Canadian wildfires torch record acreage again as 2025 season rivals last year's devastation
With wildfires already burning more land than the annual average, Canada braces for another intense fire season fueled by extreme heat and climate-driven changes in its boreal forests.
Ian Livingston reports for The Washington Post.
In short:
- Canada has already seen over 7.8 million acres burned by wildfires in 2025, surpassing the national 25-year annual average and rivaling the record-breaking 2023 season.
- Multiple massive fires exceeding 250,000 acres are active across five provinces, with the largest — Saskatchewan's Shoe Fire — scorching more than 1.2 million acres.

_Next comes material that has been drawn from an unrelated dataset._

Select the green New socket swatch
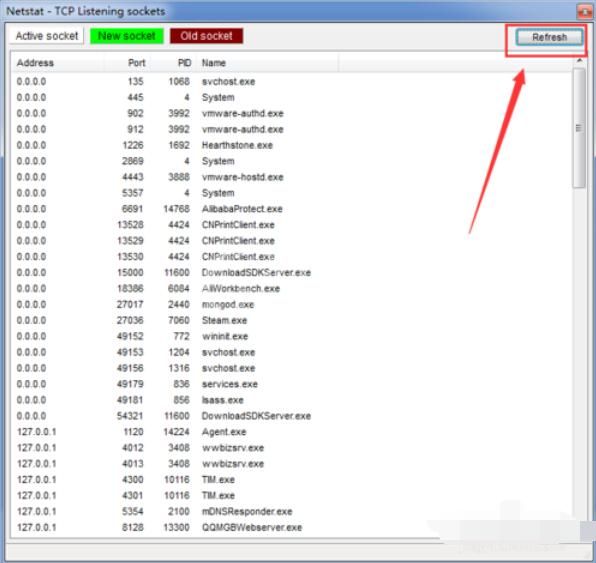This screenshot has height=563, width=596. 127,36
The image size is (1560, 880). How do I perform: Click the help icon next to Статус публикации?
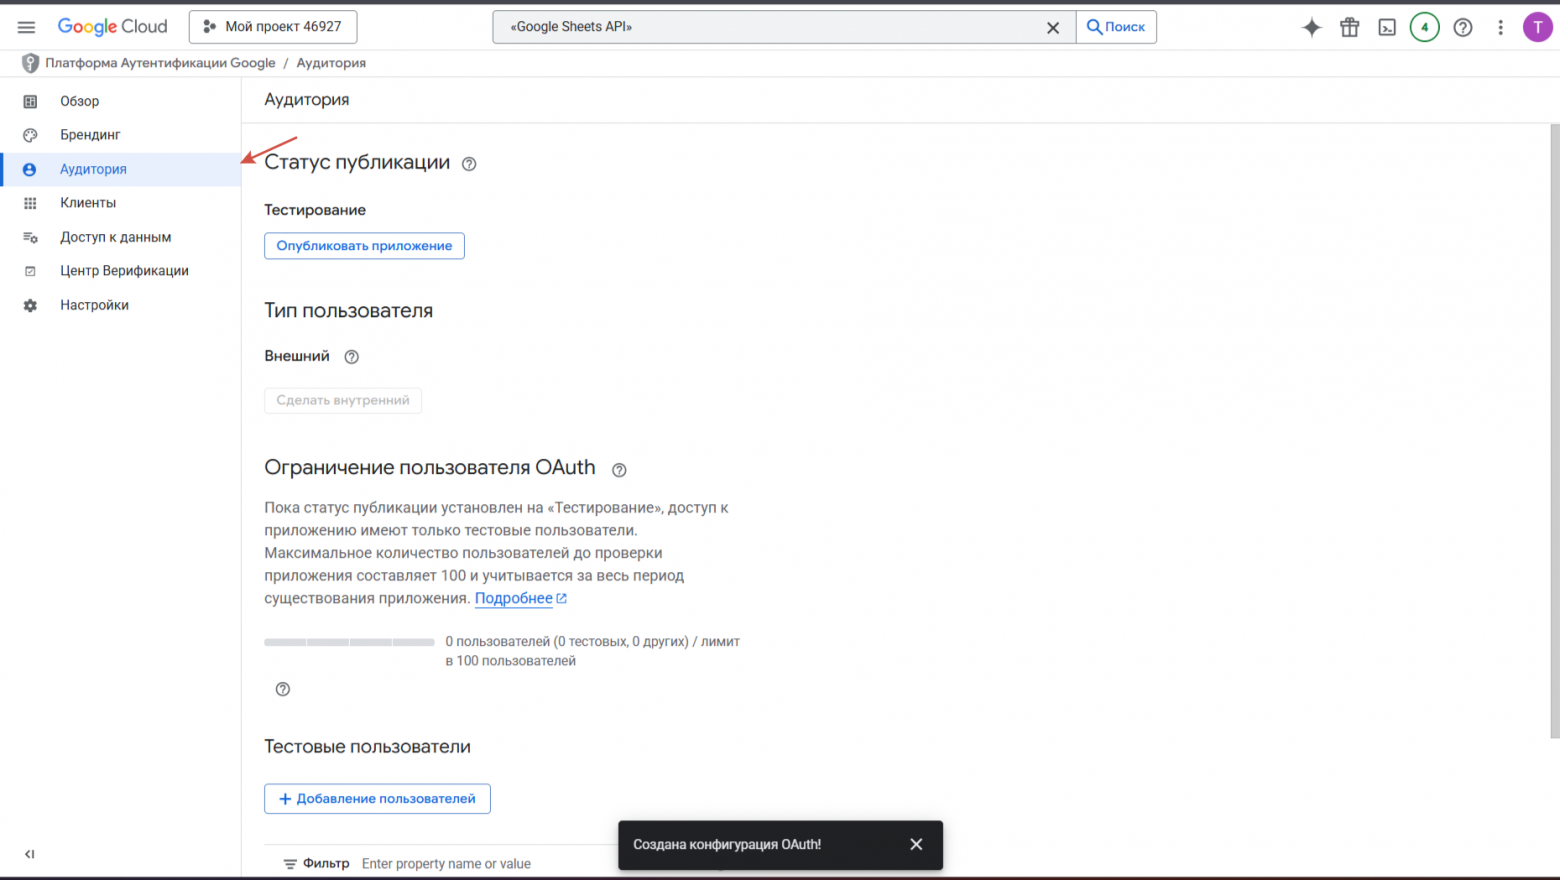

- Thick smoke continues to impact air quality across vast swaths of Canada, prompting Code Red alerts and evacuations in rural and Indigenous communities.
Why this matters:
As Canada burns again, the fires reflect a growing crisis where climate change turns the country’s vast boreal forests into tinderboxes. Longer summers, less snow, and warming temperatures — traced to human activity — are extending fire seasons and intensifying their behavior. The consequences stretch far beyond scorched earth: toxic smoke drifts into communities, worsening respiratory problems and triggering public health emergencies. What’s happening in Canada also poses cross-border risks, as smoke plumes can drift into the U.S., clouding skies and lungs hundreds of miles away. The 2025 season may not yet match 2023’s catastrophic scale, but it’s already sending an urgent signal that extreme fire seasons are becoming the norm, yet creating conditions that make life far from normal.